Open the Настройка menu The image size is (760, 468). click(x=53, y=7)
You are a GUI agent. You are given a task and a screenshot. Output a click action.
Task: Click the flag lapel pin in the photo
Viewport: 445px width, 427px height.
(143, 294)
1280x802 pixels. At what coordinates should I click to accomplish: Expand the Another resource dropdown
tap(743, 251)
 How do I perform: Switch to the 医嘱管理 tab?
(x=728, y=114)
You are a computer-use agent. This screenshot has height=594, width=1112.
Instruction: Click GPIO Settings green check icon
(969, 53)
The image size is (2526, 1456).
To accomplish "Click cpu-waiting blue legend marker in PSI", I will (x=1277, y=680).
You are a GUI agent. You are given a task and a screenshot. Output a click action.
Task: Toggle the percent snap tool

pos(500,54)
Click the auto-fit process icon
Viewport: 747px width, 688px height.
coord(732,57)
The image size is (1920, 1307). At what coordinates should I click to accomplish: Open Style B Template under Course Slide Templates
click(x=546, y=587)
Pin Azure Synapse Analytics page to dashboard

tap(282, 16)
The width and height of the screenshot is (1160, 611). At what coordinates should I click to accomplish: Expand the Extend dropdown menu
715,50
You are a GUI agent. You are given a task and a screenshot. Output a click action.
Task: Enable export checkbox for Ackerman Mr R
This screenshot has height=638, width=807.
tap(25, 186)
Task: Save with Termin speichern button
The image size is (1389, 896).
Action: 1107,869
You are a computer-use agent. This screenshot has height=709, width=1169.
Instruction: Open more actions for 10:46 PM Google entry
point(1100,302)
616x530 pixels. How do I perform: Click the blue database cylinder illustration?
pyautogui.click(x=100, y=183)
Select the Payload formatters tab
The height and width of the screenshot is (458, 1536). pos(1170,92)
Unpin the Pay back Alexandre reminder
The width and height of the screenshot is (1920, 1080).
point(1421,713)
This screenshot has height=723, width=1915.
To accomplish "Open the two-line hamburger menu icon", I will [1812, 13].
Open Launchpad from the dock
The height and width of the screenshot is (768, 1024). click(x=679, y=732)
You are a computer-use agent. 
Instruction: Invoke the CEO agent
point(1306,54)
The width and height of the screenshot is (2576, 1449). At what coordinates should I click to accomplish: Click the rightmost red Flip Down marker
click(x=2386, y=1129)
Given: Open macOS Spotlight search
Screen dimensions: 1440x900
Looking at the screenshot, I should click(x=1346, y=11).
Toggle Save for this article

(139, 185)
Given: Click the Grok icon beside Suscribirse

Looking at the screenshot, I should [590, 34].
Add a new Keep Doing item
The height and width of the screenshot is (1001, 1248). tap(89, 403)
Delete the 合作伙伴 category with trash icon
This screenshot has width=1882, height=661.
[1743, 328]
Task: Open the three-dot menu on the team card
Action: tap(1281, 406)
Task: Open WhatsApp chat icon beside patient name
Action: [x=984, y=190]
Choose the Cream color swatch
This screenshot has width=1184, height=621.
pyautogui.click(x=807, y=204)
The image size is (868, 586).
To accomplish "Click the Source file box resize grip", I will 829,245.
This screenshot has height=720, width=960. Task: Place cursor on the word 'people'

* * * *

Written request: Copy out all of the records again, switching "GUI agent" to "screen agent" and leaving everything else as it is.

Result for this task:
Open the Настройка menu The image size is (760, 468). click(x=53, y=7)
You are a screen agent. You are given a task and a screenshot. Output a click action.
Task: Click the flag lapel pin in the photo
Viewport: 445px width, 427px height.
(143, 294)
1280x802 pixels. At what coordinates should I click to accomplish: Expand the Another resource dropdown
tap(743, 251)
 How do I perform: Switch to the 医嘱管理 tab?
(x=728, y=114)
You are a computer-use agent. This screenshot has height=594, width=1112.
Instruction: Click GPIO Settings green check icon
(969, 53)
The image size is (2526, 1456).
To accomplish "Click cpu-waiting blue legend marker in PSI", I will (x=1277, y=680).
You are a screen agent. You are given a task and a screenshot. Output a click action.
Task: Toggle the percent snap tool

pos(500,54)
Click the auto-fit process icon
Viewport: 747px width, 688px height.
coord(732,57)
The image size is (1920, 1307). At what coordinates should I click to accomplish: Open Style B Template under Course Slide Templates
click(x=546, y=587)
Pin Azure Synapse Analytics page to dashboard

tap(282, 16)
The width and height of the screenshot is (1160, 611). At what coordinates should I click to accomplish: Expand the Extend dropdown menu
715,50
You are a screen agent. You are given a task and a screenshot. Output a click action.
Task: Enable export checkbox for Ackerman Mr R
This screenshot has height=638, width=807.
tap(25, 186)
Task: Save with Termin speichern button
The image size is (1389, 896).
Action: 1107,869
You are a computer-use agent. This screenshot has height=709, width=1169.
Instruction: Open more actions for 10:46 PM Google entry
point(1100,302)
616x530 pixels. How do I perform: Click the blue database cylinder illustration?
pyautogui.click(x=100, y=183)
Select the Payload formatters tab
The height and width of the screenshot is (458, 1536). pos(1170,92)
Unpin the Pay back Alexandre reminder
The width and height of the screenshot is (1920, 1080).
point(1421,713)
This screenshot has height=723, width=1915.
To accomplish "Open the two-line hamburger menu icon", I will [1812, 13].
Open Launchpad from the dock
The height and width of the screenshot is (768, 1024). click(x=679, y=732)
You are a computer-use agent. 
Instruction: Invoke the CEO agent
point(1306,54)
The width and height of the screenshot is (2576, 1449). At what coordinates should I click to accomplish: Click the rightmost red Flip Down marker
click(x=2386, y=1129)
Given: Open macOS Spotlight search
Screen dimensions: 1440x900
Looking at the screenshot, I should click(x=1346, y=11).
Toggle Save for this article

(139, 185)
Given: Click the Grok icon beside Suscribirse

Looking at the screenshot, I should [590, 34].
Add a new Keep Doing item
The height and width of the screenshot is (1001, 1248). tap(89, 403)
Delete the 合作伙伴 category with trash icon
This screenshot has width=1882, height=661.
[1743, 328]
Task: Open the three-dot menu on the team card
Action: tap(1281, 406)
Task: Open WhatsApp chat icon beside patient name
Action: [x=984, y=190]
Choose the Cream color swatch
This screenshot has width=1184, height=621.
pyautogui.click(x=807, y=204)
The image size is (868, 586).
To accomplish "Click the Source file box resize grip", I will 829,245.
This screenshot has height=720, width=960. Task: Place cursor on the word 'people'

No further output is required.